[Dataset entries]
==*==
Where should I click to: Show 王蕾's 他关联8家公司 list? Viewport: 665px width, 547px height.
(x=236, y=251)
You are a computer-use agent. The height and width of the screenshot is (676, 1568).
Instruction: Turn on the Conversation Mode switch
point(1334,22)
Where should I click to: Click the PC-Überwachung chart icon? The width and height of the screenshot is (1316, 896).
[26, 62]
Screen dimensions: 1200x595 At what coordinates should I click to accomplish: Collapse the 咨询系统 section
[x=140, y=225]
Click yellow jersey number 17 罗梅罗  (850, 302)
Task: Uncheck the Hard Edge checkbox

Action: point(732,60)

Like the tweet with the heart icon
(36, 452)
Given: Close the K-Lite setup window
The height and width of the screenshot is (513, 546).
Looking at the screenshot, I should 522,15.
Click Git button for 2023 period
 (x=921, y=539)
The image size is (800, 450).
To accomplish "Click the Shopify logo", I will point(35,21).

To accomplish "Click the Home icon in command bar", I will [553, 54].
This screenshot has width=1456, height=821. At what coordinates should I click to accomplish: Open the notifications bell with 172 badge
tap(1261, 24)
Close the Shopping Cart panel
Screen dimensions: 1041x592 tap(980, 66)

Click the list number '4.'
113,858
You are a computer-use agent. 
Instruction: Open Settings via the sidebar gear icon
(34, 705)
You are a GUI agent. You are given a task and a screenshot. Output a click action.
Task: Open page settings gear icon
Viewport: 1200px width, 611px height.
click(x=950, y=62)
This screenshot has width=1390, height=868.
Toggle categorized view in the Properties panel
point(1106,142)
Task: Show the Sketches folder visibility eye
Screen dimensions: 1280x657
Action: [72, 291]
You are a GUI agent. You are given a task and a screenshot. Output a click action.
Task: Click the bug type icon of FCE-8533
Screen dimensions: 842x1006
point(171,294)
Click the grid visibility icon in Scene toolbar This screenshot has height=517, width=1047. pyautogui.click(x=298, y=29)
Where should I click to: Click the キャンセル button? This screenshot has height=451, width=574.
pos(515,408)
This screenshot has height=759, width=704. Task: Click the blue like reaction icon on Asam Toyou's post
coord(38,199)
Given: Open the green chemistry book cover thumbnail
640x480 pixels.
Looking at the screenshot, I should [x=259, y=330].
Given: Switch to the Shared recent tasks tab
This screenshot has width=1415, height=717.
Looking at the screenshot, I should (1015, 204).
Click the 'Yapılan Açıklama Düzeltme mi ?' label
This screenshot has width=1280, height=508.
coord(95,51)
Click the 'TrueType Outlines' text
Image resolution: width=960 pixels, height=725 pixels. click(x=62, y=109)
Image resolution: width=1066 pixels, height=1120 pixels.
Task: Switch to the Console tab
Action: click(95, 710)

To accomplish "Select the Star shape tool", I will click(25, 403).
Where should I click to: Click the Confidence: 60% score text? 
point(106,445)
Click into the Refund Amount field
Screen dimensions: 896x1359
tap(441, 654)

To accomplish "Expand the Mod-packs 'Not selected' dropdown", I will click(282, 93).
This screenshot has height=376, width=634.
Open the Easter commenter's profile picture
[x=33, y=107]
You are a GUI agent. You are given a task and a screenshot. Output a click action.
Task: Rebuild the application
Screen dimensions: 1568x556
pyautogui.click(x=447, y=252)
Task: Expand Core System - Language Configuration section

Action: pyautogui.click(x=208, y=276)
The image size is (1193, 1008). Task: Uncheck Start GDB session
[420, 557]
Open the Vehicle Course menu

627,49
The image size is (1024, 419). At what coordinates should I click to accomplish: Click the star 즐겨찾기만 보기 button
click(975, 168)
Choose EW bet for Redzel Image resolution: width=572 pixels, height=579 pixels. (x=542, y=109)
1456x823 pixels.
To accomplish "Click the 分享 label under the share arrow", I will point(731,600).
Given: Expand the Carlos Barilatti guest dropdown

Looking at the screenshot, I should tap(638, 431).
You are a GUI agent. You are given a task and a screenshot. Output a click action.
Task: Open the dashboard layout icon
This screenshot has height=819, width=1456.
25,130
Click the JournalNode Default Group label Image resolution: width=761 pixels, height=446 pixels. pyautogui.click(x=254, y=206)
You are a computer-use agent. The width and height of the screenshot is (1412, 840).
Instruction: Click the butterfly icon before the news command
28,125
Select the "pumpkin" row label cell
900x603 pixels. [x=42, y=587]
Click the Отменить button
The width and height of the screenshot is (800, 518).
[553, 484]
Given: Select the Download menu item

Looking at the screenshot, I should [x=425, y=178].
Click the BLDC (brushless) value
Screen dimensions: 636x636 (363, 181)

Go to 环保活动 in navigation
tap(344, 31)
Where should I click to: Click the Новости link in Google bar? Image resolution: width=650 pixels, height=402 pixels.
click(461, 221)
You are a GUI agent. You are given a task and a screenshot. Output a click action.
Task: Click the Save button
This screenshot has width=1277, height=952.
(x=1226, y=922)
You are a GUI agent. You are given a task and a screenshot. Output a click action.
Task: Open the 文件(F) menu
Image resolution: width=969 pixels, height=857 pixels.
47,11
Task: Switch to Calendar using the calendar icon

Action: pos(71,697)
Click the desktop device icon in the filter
==*==
Retype, exactly as shown, the lines from the one with "Where should I click to: Click the Новости" through the end of the records.

Where should I click to: Click the Новости link in Google bar? Image resolution: width=650 pixels, height=402 pixels.
click(461, 221)
You are a GUI agent. You are given a task and a screenshot. Output a click action.
Task: Click the Save button
This screenshot has width=1277, height=952.
(x=1226, y=922)
You are a GUI agent. You are given a task and a screenshot. Output a click action.
Task: Open the 文件(F) menu
Image resolution: width=969 pixels, height=857 pixels.
47,11
Task: Switch to Calendar using the calendar icon

Action: pos(71,697)
Click the desktop device icon in the filter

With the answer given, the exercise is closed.